>>>>

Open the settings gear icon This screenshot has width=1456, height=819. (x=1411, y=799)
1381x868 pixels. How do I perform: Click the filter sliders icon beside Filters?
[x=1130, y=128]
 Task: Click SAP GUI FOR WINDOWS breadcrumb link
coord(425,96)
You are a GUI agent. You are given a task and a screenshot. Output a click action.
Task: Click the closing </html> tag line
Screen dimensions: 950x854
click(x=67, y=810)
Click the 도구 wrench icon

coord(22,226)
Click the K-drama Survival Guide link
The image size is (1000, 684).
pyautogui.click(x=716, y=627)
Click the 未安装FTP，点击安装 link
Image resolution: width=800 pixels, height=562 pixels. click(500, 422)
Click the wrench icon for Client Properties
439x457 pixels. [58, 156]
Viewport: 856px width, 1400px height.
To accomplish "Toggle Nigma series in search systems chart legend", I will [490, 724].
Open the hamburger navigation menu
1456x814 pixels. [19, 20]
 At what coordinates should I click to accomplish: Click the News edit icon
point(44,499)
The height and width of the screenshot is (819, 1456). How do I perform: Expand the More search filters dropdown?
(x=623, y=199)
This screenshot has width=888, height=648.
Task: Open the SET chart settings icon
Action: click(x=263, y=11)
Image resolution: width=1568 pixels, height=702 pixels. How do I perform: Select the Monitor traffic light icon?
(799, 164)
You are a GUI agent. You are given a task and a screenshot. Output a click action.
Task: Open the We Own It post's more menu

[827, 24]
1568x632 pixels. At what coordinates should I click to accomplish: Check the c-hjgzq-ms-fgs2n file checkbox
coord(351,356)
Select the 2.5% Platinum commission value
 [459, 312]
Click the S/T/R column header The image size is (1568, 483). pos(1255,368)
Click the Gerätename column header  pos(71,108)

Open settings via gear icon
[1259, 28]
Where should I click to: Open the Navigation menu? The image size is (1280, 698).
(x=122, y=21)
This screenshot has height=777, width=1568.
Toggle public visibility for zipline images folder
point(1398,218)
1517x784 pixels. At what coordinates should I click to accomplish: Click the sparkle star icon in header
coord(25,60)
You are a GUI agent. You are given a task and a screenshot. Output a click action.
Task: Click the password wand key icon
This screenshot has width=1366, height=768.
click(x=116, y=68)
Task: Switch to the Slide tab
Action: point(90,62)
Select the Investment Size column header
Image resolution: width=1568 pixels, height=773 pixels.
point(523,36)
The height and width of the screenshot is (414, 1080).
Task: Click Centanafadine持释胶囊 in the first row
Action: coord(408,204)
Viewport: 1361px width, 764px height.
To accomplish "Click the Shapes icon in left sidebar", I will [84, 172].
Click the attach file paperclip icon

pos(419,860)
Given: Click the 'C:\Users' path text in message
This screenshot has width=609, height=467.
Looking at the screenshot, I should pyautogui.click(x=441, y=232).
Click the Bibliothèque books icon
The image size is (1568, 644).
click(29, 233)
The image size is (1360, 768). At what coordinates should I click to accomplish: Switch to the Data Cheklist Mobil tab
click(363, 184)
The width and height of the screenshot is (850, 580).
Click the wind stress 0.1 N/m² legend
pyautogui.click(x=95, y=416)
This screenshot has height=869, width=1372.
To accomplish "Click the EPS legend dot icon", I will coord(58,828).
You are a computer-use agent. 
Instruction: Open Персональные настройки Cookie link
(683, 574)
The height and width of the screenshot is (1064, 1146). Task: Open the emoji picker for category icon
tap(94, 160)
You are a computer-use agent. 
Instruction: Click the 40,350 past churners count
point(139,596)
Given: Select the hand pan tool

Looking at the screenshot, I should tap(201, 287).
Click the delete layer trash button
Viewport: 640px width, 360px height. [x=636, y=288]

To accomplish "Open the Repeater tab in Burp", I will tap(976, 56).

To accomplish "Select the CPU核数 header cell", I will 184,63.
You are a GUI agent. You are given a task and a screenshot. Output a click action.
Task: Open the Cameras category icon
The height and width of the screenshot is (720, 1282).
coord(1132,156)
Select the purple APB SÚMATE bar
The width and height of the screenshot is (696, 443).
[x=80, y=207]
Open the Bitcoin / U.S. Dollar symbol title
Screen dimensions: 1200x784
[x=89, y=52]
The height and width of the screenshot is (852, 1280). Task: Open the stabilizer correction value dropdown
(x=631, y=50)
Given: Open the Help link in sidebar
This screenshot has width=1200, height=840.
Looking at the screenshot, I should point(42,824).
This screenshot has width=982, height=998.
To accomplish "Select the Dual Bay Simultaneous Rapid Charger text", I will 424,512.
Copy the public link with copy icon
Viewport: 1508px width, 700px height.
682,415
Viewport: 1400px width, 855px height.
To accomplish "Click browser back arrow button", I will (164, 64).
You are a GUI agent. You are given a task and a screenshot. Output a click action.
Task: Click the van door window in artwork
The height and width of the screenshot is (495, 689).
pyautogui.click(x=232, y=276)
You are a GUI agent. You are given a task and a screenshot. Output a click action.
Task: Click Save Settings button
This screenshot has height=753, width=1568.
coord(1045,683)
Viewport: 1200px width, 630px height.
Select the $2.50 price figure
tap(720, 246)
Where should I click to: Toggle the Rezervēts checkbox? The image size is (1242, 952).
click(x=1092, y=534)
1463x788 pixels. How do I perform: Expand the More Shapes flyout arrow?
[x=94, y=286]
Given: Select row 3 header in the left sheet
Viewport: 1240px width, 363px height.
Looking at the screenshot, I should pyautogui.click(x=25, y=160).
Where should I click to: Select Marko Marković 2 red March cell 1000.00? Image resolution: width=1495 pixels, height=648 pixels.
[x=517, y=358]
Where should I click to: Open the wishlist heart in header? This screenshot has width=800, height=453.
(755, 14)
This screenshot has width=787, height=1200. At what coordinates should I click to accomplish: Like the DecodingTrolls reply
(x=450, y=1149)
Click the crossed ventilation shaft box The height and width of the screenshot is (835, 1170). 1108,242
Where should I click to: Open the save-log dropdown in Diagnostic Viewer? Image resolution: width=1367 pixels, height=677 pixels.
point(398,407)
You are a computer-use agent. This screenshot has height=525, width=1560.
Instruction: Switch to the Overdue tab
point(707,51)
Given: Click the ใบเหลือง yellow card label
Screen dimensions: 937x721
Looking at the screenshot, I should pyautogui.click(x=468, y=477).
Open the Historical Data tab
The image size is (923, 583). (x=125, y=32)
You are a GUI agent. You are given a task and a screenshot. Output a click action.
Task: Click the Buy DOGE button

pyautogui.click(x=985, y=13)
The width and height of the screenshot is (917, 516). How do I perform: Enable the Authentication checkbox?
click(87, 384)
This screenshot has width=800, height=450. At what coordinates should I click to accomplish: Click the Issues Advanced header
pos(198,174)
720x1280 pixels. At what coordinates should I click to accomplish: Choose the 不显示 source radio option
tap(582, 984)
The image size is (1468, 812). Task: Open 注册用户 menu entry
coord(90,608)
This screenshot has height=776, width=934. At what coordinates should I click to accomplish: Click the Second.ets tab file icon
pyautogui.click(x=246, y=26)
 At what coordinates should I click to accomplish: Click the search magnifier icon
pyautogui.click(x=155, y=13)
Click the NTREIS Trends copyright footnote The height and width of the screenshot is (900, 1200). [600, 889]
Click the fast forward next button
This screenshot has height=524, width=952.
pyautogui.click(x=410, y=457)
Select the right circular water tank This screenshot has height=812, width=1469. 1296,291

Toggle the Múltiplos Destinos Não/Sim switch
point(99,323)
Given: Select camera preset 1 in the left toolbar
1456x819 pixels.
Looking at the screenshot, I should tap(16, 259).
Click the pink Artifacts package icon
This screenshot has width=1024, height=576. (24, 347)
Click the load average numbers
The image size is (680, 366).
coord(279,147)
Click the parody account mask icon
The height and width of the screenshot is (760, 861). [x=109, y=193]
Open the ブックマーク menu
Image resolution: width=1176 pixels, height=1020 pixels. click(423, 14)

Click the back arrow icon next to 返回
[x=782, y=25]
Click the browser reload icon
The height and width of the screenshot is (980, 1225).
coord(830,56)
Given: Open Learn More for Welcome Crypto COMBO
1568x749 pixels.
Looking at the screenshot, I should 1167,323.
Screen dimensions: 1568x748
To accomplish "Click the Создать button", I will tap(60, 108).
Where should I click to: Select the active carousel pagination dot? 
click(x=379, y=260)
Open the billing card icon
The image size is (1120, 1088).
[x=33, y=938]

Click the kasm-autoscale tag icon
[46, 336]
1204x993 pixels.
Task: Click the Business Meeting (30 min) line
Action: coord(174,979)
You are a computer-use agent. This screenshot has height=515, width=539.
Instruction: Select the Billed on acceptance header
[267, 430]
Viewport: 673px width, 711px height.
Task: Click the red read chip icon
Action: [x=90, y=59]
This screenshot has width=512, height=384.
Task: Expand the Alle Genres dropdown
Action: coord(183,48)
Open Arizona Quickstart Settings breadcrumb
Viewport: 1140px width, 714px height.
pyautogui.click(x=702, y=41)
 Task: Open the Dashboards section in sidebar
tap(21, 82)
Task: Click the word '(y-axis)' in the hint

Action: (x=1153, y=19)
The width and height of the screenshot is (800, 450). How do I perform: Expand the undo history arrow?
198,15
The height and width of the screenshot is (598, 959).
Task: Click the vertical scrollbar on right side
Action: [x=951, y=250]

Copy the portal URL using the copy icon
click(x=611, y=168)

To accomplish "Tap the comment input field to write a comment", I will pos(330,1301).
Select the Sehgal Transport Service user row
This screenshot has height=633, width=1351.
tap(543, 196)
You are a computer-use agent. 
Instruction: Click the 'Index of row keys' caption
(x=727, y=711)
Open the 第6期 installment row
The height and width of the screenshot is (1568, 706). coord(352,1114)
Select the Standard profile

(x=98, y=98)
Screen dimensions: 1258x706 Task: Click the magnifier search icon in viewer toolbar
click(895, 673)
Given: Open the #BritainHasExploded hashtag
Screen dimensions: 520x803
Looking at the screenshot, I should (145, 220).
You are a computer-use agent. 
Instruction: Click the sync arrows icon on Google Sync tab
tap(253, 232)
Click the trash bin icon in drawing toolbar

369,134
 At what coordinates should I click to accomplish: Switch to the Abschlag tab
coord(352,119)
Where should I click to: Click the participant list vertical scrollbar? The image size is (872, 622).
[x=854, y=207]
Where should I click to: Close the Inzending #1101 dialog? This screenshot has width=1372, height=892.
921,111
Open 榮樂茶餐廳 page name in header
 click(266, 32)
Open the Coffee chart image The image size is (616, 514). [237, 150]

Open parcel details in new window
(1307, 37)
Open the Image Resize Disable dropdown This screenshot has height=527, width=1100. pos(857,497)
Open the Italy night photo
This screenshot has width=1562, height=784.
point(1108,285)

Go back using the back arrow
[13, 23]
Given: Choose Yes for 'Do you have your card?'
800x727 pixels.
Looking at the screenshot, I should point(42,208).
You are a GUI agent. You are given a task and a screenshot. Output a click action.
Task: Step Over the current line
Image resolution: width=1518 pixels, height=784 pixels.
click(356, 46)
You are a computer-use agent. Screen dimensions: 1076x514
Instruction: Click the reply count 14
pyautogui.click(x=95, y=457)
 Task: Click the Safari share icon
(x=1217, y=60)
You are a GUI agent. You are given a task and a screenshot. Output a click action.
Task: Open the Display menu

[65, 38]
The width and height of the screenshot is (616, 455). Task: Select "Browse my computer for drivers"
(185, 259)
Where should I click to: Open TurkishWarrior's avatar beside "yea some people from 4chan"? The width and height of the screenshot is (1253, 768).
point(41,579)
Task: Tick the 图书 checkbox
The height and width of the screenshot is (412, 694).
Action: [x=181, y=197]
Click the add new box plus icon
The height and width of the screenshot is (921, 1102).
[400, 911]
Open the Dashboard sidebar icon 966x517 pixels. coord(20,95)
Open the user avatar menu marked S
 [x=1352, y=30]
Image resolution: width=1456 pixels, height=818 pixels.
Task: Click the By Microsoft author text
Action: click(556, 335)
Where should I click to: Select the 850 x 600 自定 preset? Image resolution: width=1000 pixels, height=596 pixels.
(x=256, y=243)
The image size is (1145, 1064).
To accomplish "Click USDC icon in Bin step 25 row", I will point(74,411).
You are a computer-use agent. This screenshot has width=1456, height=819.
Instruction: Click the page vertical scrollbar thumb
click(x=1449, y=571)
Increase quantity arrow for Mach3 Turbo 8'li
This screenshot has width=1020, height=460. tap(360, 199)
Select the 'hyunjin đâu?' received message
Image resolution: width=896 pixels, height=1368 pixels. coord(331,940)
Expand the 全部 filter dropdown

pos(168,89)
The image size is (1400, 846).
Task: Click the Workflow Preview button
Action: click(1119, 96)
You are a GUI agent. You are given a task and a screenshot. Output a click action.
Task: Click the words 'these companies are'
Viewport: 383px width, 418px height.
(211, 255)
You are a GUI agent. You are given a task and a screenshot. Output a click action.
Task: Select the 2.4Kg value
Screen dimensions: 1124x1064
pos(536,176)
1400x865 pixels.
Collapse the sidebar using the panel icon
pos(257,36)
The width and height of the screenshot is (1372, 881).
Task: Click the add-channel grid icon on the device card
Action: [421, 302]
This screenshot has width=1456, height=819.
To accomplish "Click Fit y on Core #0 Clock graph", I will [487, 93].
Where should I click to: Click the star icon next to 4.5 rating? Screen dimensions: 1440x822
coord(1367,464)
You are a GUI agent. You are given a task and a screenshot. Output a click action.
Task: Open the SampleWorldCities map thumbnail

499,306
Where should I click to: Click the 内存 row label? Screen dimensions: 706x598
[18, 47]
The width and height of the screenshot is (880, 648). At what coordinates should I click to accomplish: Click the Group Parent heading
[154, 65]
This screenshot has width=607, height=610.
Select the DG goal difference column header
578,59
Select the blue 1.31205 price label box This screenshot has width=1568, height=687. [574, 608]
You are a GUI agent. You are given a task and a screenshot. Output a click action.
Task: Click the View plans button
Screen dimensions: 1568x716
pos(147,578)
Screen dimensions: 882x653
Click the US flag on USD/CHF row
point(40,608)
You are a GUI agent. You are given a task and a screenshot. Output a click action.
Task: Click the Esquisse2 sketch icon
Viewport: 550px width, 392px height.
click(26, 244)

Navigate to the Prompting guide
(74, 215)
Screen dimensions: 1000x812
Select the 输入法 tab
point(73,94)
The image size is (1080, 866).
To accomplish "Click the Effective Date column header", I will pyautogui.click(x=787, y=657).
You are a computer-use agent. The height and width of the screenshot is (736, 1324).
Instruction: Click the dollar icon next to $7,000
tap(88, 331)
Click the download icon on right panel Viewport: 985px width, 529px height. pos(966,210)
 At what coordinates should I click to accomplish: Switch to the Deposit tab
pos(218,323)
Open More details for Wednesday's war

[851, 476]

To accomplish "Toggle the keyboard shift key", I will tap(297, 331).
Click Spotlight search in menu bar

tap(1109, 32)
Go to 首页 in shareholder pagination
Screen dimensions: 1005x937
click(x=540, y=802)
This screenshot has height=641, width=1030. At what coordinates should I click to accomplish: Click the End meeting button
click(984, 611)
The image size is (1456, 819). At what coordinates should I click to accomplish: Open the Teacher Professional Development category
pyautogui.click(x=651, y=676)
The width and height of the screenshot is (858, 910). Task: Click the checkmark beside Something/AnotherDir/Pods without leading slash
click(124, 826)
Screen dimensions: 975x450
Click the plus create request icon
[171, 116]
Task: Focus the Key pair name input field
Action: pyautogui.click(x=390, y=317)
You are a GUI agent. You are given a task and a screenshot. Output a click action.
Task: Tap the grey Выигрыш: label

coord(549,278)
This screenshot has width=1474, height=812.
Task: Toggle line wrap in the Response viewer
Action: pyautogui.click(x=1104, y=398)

<<<<

* **What is being asked**: Recast the part of the listing that runs from its first line through the line containing "point(44,499)", both included, as a JSON list of strings with one string per line and blank lines omitted.

* **Exercise output**:
[
  "Open the settings gear icon This screenshot has width=1456, height=819. (x=1411, y=799)",
  "1381x868 pixels. How do I perform: Click the filter sliders icon beside Filters?",
  "[x=1130, y=128]",
  " Task: Click SAP GUI FOR WINDOWS breadcrumb link",
  "coord(425,96)",
  "You are a GUI agent. You are given a task and a screenshot. Output a click action.",
  "Task: Click the closing </html> tag line",
  "Screen dimensions: 950x854",
  "click(x=67, y=810)",
  "Click the 도구 wrench icon",
  "coord(22,226)",
  "Click the K-drama Survival Guide link",
  "The image size is (1000, 684).",
  "pyautogui.click(x=716, y=627)",
  "Click the 未安装FTP，点击安装 link",
  "Image resolution: width=800 pixels, height=562 pixels. click(500, 422)",
  "Click the wrench icon for Client Properties",
  "439x457 pixels. [58, 156]",
  "Viewport: 856px width, 1400px height.",
  "To accomplish \"Toggle Nigma series in search systems chart legend\", I will [490, 724].",
  "Open the hamburger navigation menu",
  "1456x814 pixels. [19, 20]",
  " At what coordinates should I click to accomplish: Click the News edit icon",
  "point(44,499)"
]